APTA strongly objects to the U.S. DOT's decision to divert $438 million in FY 2007 Bus and Bus Facility program funds to the Urban Partnership Congestion Initiative. That funding represented almost the entire amount of discretionary grant funds made available to the FT A by Congress in the FY 2007 Continuing Appropriations Resolution (PL 110-5) for Bus and Bus Facility grants.
APTA strongly supports language in the conference report on the FY 2008 Transportation Appropriations bill approved by Congress which limits the U.S. DOT's authority to finance its Urban Partnership Congestion Initiative with funds appropriated for the Bus and Bus Facility program.

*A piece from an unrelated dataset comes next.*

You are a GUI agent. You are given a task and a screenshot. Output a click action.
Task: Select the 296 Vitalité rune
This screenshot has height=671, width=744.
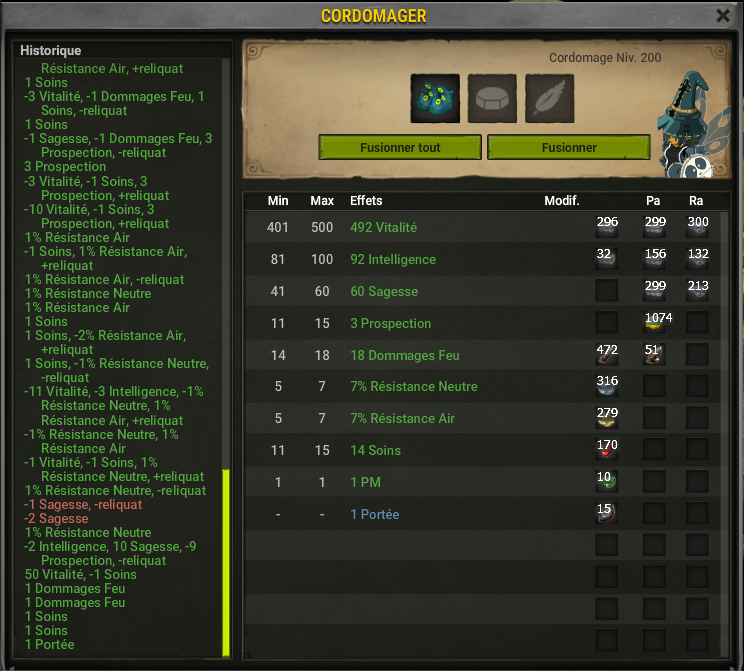[x=607, y=226]
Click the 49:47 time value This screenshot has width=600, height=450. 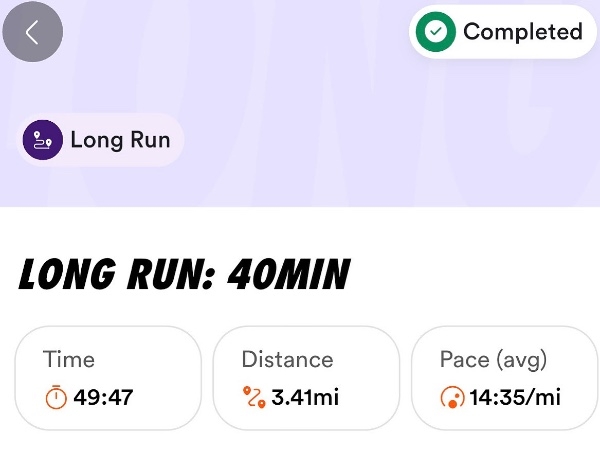103,398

APTA strongly objects to the U.S. DOT's proposal, announced in the November 13, 2007 Federal Register, to finance a newly proposed Congestion Reduction Demonstration Initiative with funding appropriated under the FY 2008 Transportation Appropriations bill for authorized transit programs. Funds under the Bus and Bus Facility program are historically distributed to hundreds of transit agencies across the country to address widespread capital needs. Grants under both the Urban Partnership Congestion Initiative and the newly proposed Congestion Reduction Demonstration Initiative were not authorized under the Safe, Accountable, Flexible, Efficient Transportation Equity Act - A Legacy for Users (SAFETEA-LU) and are being made without clear statutory authority or under the established project development process.
Additionally, APT A believes DOT's deviation from the normal grant-making processes threatens the predictability, stability, and reliability of the federal transit program. By selecting these projects outside the normal grant application and review process, DOT has detrimentally bypassed the checks and balances inherent in that process. The projects selected obligate significant federal dollars without the benefit of risk or cost benefit analysis otherwise required.
Finally, APTA believes this new program requires affirmative legislative authorization and that any similar program, regardless of its title, should not be implemented until such authorization is enacted. APT A believes the Administration's action in this matter was contrary to Congress' intent, expressed in SAFETEA-LU, to make Bus and Bus Facility grants available to transit agencies to replace and improve rolling stock and facilities and develop New Start and Small Start projects. The Administration's use of Bus and Bus Facility funds in FY 2007 was also inconsistent with the grant solicitation process that was published in the Federal Register. APTA believes that, should the Administration desire to continue or expand the Urban Partnership Congestion Initiative or the Congestion Reduction Demonstration Initiative, it should work with Congress to provide new funds for the program, rather than take funds from existing, authorized accounts. In any such program, DOT must acknowledge the significant contributions of transit to congestion relief and provide reasonable funding to transit projects to accomplish such relief.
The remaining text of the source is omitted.